One of the greatest challenges facing the UK Government is a lack of consumer confidence. We are all social animals; when those around us are spending, we follow suit. We go on holiday, eat out, spend on the high street and we keep the economy moving. But when those around us are tightening their belts, so do we. Once you get it going, confidence is a perpetual motion machine which can drive economic growth. Starting that machine, however, is a very difficult challenge.
Rishi Sunak’s stamp duty holiday, then, has been welcomed by a sector that needs a kickstart and there is good reason to think that it will work. Time-limited tax breaks are powerful tools to eliminate indecision because they answer the question – why now? Marketers and behavioural scientists alike know that making an action urgent is a sure-fire way to focus the mind on a decision. Perhaps even more important, however, is the phenomenon of loss aversion. We all feel the pain of financial losses more than we feel the pleasure of gains. It’s part of our DNA and makes us fundamentally risk adverse animals. For anyone looking to buy a house in the near future the prospect of losing out on £5k, £10k or £20k tax break is almost unbearable and that’s all the motivation consumers need to get buying.
So, while things are looking up for the sector, it’s with a cynical eye, that I have read the latest wave of stories about a post lockdown flight from the capital. Rightmove has seen Londoners looking further away from the capital since the stamp duty announcement and Zoopla reported a surge in demand for properties in the south coast during lockdown. It makes sense. Businesses and consumers alike are re-evaluating just how critical physical space is when we return from lockdown, tastes will certainly have changed.

# # #

§ **Explore the material**
1. Answer these questions from the text about the stamp duty holiday.
(a) What does the text say confidence becomes once you get it going?
(b) Which phenomenon does it call perhaps even more important than making an action urgent?
(c) Which property site reported a surge in demand for properties in the south coast during lockdown?
2. From the text about the stamp duty holiday, copy the stretch from "So, while things" through "certainly have changed." word for word.

# # #

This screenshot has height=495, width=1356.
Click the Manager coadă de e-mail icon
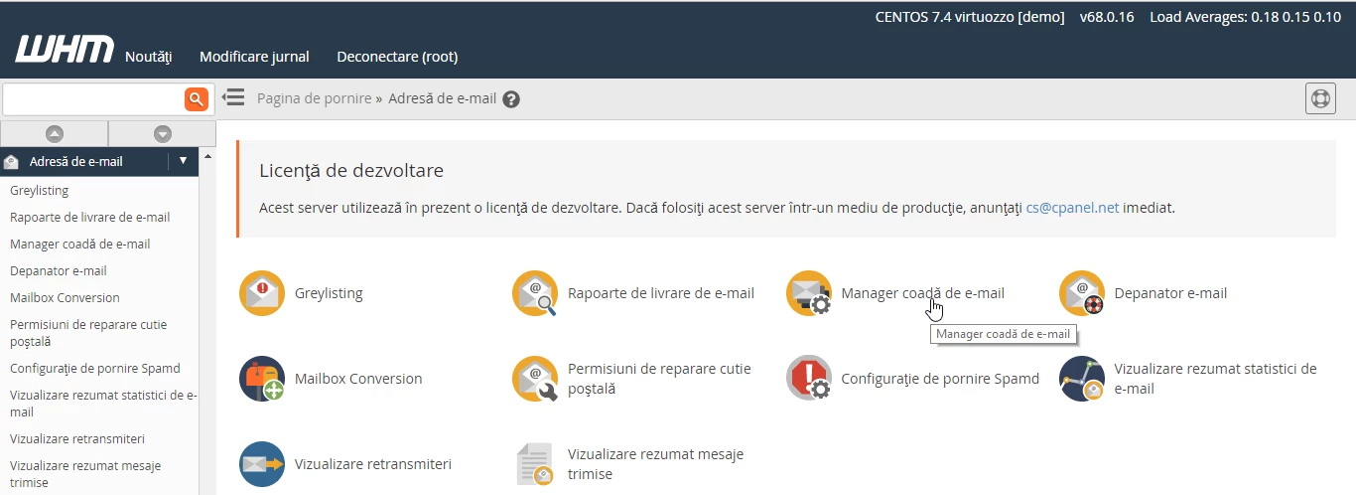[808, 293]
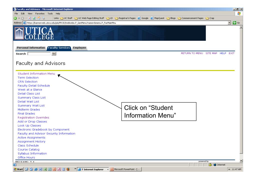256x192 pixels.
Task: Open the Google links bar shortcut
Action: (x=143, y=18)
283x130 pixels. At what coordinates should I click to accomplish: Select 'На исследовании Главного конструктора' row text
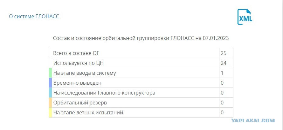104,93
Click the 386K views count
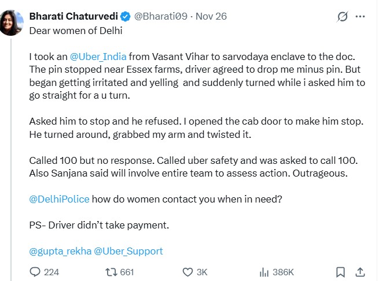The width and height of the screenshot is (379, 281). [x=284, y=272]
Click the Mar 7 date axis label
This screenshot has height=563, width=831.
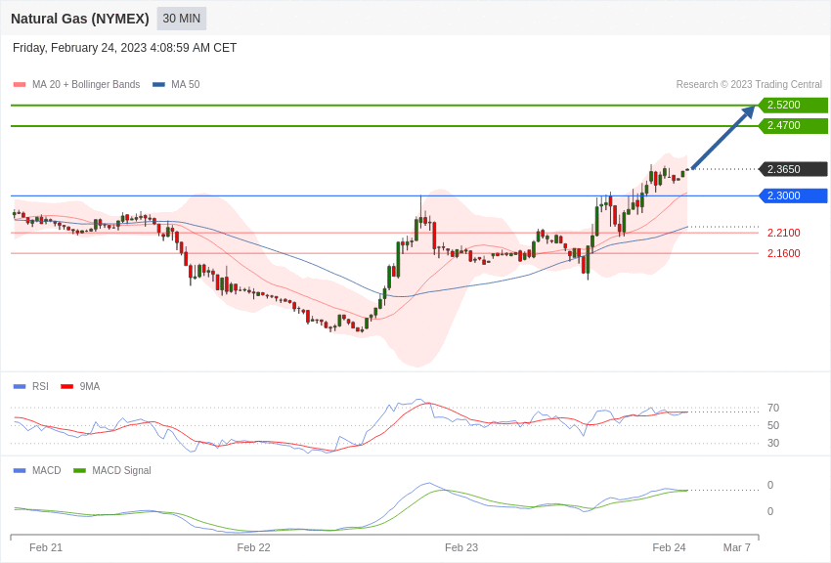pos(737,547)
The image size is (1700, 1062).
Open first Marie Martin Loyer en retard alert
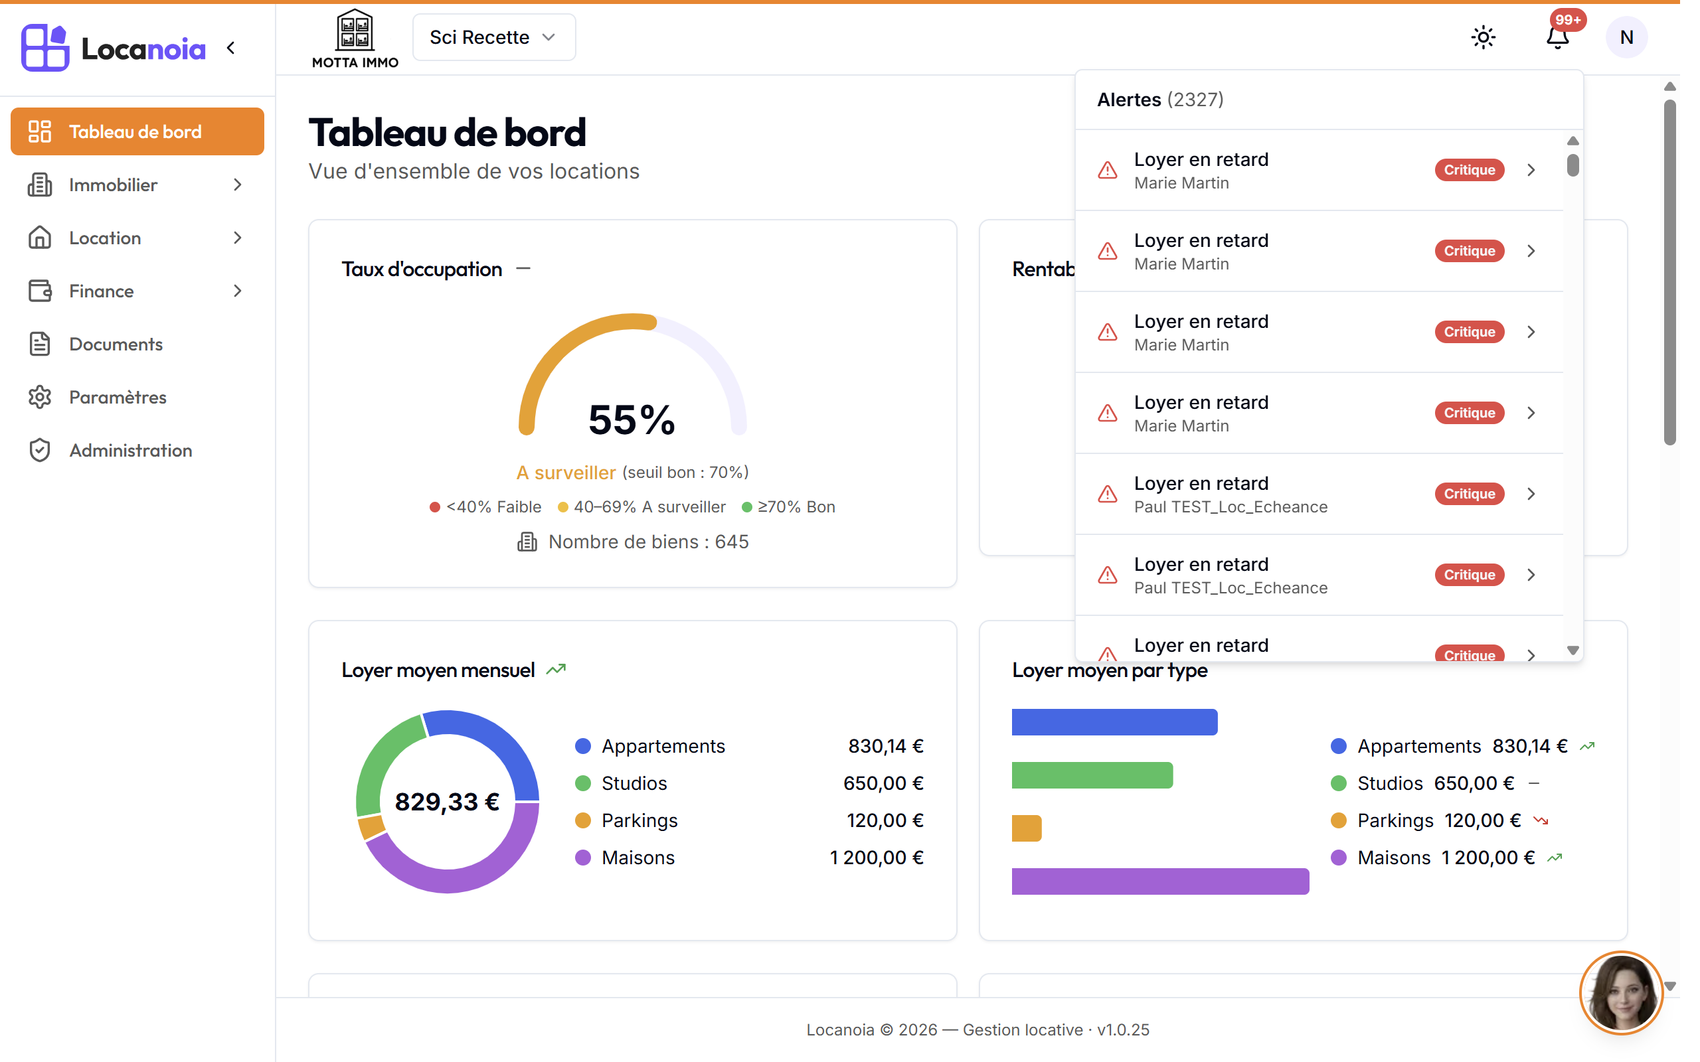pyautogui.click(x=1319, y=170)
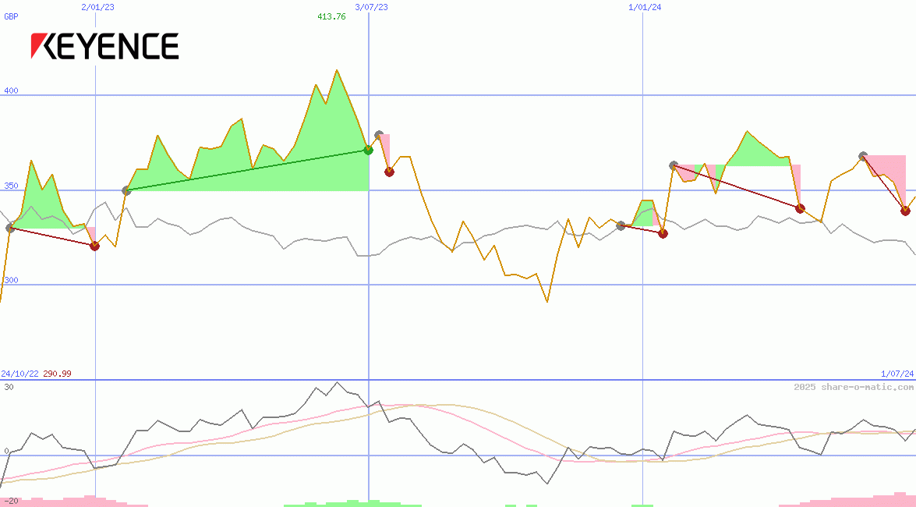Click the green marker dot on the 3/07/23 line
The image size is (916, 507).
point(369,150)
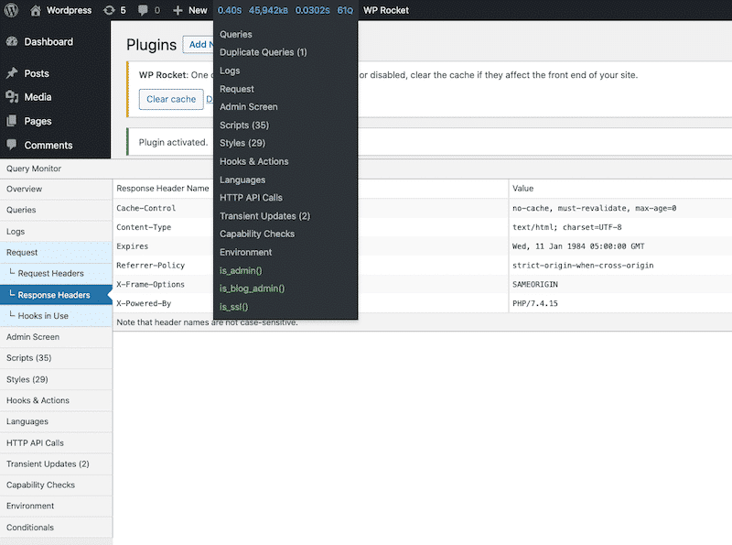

# # #

§ **Task-by-task solutions**
1.
(a) A perpetual motion machine which can drive economic growth.
(b) Loss aversion.
(c) Zoopla.

2.
So, while things are looking up for the sector, it’s with a cynical eye, that I have read the latest wave of stories about a post lockdown flight from the capital. Rightmove has seen Londoners looking further away from the capital since the stamp duty announcement and Zoopla reported a surge in demand for properties in the south coast during lockdown. It makes sense. Businesses and consumers alike are re-evaluating just how critical physical space is when we return from lockdown, tastes will certainly have changed.